La rapporteuse spéciale des Nations Unies sur la traite des êtres humains a noté des exemples de cette pratique et précise que la traite des personnes touche plus particulièrement les femmes et les enfants. Par exemple, la rapporteuse dit ceci :

Dans certains camps de réfugiés du Moyen-Orient, par exemple, on sait que des filles et des jeunes femmes sont « mariées » sans leur consentement et font l’objet d’exploitation sexuelle dans les pays voisins.

Les personnes qui grandissent dans un camp de réfugiés sont exposées à toutes sortes de choses. La réaffectation des fonds prévue par le projet de loi S-259 contribuerait probablement à atténuer les conséquences de certaines des difficultés vécues par les plus vulnérables des vulnérables.

Ce projet de loi offre au Canada la possibilité de consolider son leadership international en matière de droits de la personne. La Suisse a déjà adopté une loi de ce genre. Le Royaume-Uni et la France l’envisagent. En mettant en œuvre le projet de loi S-259, le Canada donnerait l’exemple et encouragerait ainsi d’autres pays à adopter une loi semblable.

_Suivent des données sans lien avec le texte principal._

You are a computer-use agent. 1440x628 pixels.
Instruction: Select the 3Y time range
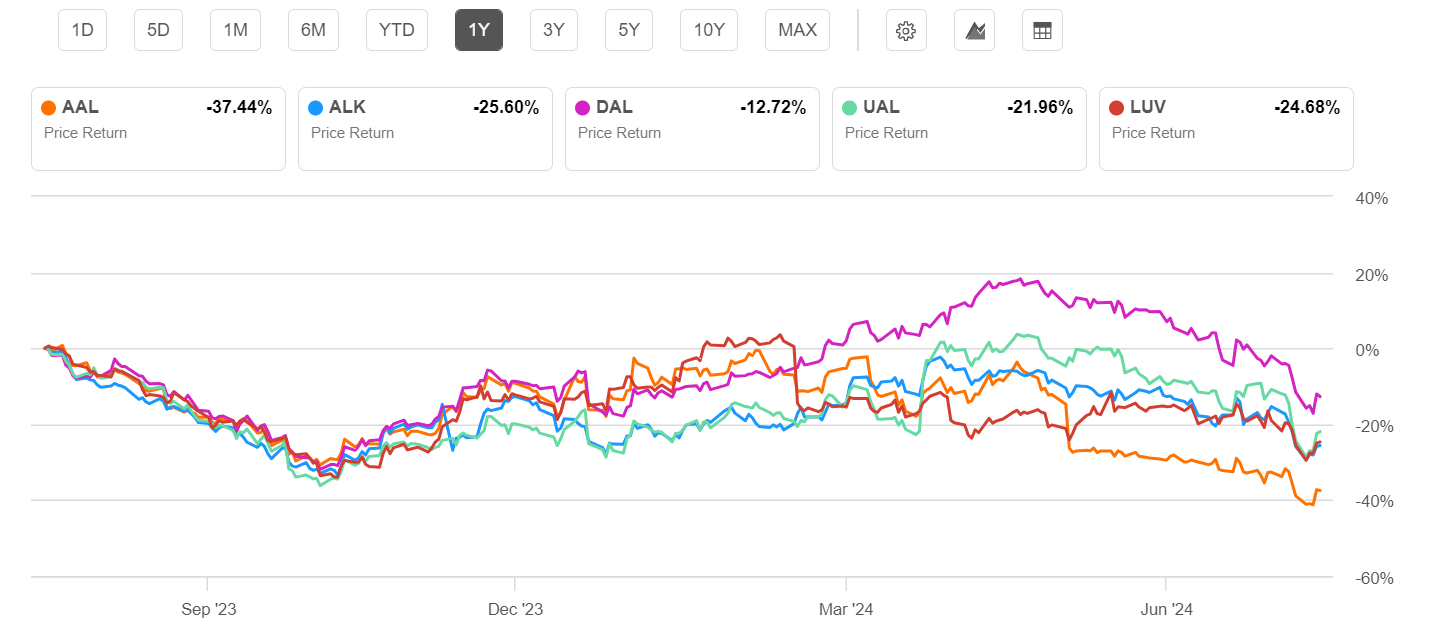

Les violations des droits de la personne vont en augmentant dans le monde. Or, l’adoption d’une mesure législative de ce genre nous aiderait à y réagir. Le projet de loi S-259 nous permettrait d’offrir une réparation aux victimes et de montrer aux auteurs de ces violations que les abus de pouvoir peuvent avoir des conséquences concrètes. Merci. Meegwetch.